[Records from a data source]
* * * *
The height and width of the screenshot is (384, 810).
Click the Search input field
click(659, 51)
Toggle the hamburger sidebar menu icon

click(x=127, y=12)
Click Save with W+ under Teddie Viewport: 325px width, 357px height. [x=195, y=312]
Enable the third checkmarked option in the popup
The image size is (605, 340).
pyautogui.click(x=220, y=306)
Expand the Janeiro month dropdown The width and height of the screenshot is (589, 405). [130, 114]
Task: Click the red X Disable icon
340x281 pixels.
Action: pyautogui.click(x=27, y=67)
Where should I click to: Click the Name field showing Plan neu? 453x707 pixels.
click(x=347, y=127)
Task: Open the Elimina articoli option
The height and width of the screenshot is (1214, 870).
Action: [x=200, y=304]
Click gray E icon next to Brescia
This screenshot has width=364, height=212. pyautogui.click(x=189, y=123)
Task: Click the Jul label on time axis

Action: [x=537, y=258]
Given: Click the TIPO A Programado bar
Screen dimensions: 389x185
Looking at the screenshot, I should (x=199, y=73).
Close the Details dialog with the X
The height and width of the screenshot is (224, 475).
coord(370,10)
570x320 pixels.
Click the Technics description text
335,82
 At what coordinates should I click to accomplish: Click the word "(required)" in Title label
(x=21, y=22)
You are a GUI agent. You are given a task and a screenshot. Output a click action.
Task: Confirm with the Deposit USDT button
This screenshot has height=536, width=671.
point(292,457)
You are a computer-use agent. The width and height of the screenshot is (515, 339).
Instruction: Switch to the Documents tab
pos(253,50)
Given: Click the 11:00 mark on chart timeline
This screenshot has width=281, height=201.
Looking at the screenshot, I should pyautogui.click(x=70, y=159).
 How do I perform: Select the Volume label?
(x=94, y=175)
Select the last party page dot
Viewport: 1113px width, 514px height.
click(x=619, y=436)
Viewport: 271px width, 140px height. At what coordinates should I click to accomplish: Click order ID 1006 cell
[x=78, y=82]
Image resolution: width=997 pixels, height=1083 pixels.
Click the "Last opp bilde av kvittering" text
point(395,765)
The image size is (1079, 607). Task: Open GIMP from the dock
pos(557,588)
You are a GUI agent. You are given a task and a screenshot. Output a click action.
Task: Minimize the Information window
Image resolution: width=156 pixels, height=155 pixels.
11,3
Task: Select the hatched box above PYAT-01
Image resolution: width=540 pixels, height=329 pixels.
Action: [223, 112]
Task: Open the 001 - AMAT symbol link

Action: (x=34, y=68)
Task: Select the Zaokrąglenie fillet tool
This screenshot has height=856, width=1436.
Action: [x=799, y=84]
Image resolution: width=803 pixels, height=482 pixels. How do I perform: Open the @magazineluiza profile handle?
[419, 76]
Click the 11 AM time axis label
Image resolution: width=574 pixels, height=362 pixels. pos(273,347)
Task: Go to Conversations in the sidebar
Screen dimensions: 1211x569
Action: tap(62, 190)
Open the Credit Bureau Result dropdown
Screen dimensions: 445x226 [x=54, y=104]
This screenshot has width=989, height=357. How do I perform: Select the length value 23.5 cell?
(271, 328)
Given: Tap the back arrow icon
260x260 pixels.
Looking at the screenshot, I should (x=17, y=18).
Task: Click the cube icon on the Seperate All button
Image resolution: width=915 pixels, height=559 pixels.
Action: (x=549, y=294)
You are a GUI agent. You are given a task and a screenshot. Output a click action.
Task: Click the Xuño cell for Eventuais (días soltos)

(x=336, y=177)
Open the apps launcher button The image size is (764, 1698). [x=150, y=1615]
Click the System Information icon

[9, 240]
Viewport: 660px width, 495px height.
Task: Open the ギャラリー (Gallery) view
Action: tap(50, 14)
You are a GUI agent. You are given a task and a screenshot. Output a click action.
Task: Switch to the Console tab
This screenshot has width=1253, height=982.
* * * *
=== ACTION ITEM ===
Nothing should appear in the answer except the lines above from the line with "Where should I" through the line with "Task: Select the hatched box above PYAT-01", both included, written out exactly.

=== RESPONSE TO THIS TASK ===
Where should I click to: Click the Name field showing Plan neu? 453x707 pixels.
click(x=347, y=127)
Task: Open the Elimina articoli option
The height and width of the screenshot is (1214, 870).
Action: [x=200, y=304]
Click gray E icon next to Brescia
This screenshot has width=364, height=212. pyautogui.click(x=189, y=123)
Task: Click the Jul label on time axis

Action: [x=537, y=258]
Given: Click the TIPO A Programado bar
Screen dimensions: 389x185
Looking at the screenshot, I should (x=199, y=73).
Close the Details dialog with the X
The height and width of the screenshot is (224, 475).
coord(370,10)
570x320 pixels.
Click the Technics description text
335,82
 At what coordinates should I click to accomplish: Click the word "(required)" in Title label
(x=21, y=22)
You are a GUI agent. You are given a task and a screenshot. Output a click action.
Task: Confirm with the Deposit USDT button
This screenshot has height=536, width=671.
point(292,457)
You are a computer-use agent. The width and height of the screenshot is (515, 339).
Instruction: Switch to the Documents tab
pos(253,50)
Given: Click the 11:00 mark on chart timeline
This screenshot has width=281, height=201.
Looking at the screenshot, I should pyautogui.click(x=70, y=159).
 How do I perform: Select the Volume label?
(x=94, y=175)
Select the last party page dot
Viewport: 1113px width, 514px height.
click(x=619, y=436)
Viewport: 271px width, 140px height. At what coordinates should I click to accomplish: Click order ID 1006 cell
[x=78, y=82]
Image resolution: width=997 pixels, height=1083 pixels.
Click the "Last opp bilde av kvittering" text
point(395,765)
The image size is (1079, 607). Task: Open GIMP from the dock
pos(557,588)
You are a GUI agent. You are given a task and a screenshot. Output a click action.
Task: Minimize the Information window
Image resolution: width=156 pixels, height=155 pixels.
11,3
Task: Select the hatched box above PYAT-01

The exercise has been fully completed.